• [Exercise material]:
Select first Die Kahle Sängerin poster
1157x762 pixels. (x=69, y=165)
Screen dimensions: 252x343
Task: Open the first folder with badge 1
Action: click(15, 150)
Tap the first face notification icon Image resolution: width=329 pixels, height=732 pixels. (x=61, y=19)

• [Task instructions]: Put down each entry again, unchanged and complete.

• [Reply to the task]:
Select first Die Kahle Sängerin poster
1157x762 pixels. (x=69, y=165)
Screen dimensions: 252x343
Task: Open the first folder with badge 1
Action: click(15, 150)
Tap the first face notification icon Image resolution: width=329 pixels, height=732 pixels. (x=61, y=19)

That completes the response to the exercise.